À la Galerie de France toutes les œuvres connectent de diverses manières le cinéma et les arts plastiques, essentiellement la photographie. À commencer par les grands cibachromes (tirages photographiques en couleur) accrochés à l’entrée de l’exposition (Cinecitta, 2003). L’artiste a projeté sur une façade d’immeuble l’image d’un couple d’acteurs célèbres de cinéma. Puis il a photographié cette projection en intégrant dans son cliché une partie de la ville. Rencontre entre la ville endormie, les représentations nocturnes et le cinéma—rencontre renforcée par le format horizontal des œuvres qui évoque l’écran de projection.
Dans Écran sensible. Cette image est l’histoire d’un film, un court film est projeté en petit format sur le mur de la galerie à côté d’un grand tirage photographique. Ce tirage a été obtenu en projetant le film sur le papier photographique, qui a ainsi été traité comme un écran sensible. Le ruban filmique accomplit littéralement deux tours, du sol au plafond, avant de passer dans le projecteur. Il est à nouveau question d’empreintes, d’images d’image, avec les rayogrammes de bandes de films qui ont été disposées parallèlement, plus ou moins superposées, sur du papier photographique avant d’être exposées à la lumière — ce pourquoi elles apparaissent sur un fond noir saturé.
Trois autres œuvres mettent directement en scène le cinéma, soit dans ses procédés, soit à propos des films.
En vitrine sur la rue, quatre caissons lumineux verticaux et translucides reprennent des motifs linéaires issus de la bande-son (telle qu’elle peut apparaître décomposée dans des schémas techniques) d’un film de l’artiste.
Dans Films Memories, à la manière d’artistes tels que Pierre Huyghe, Alain Fleischer adopte pour matériau de travail un film: Fenêtre sur cour d’Alfred Hitchcock. Le recadrage — Fleischer a filmé une petite portion de l’image initiale du film d’Hitchcock — suffit à donner toute son importance à la bande-son.
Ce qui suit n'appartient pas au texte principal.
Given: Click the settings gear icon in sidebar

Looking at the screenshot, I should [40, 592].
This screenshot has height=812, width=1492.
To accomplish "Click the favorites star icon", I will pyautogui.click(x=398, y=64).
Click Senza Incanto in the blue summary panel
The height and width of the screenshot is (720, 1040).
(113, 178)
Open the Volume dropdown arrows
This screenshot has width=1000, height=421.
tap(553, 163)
On retrouve la thématique duelle (le couple/la ville, les autres) de la série Cinecitta.
Enfin dans Et pourtant il tourne II, l’illusion est plus forte que la réalité: la projection de l’image d’un disque microsillon en rotation sur un vrai disque immobile donne irrésistiblement l’impression que ce dernier tourne. De façon ludique, cette pièce désigne bien l’un des enjeux de ce travail: une réflexion sur la mise en boucle et en regard d’un art par un autre, ici le cinéma et les arts plastiques.
Alain Fleischer
— Cinecitta, 2003. Cibachrome. 120 x 180 cm.
— Hitchock recadré. Hommage à Hubert Damisch, 2000. D’après Fenêtre sur cour, première bobine. DVD.
— Ecran sensible. Cette image est l’histoire d’un film, 2003. Papier photo, film 16 mm noir & blanc, 2,30’.
— Images d’images, 2003. Tirage argentique.
— Flipbook, 1998-2003.
— Et pourtant, il tourne II, 2003. Disque vinyl 78 tours et vidéo projection.
— Images du son, 1995. Cibachrome translucide, fragment de la bande sonore de Zoo Zéro.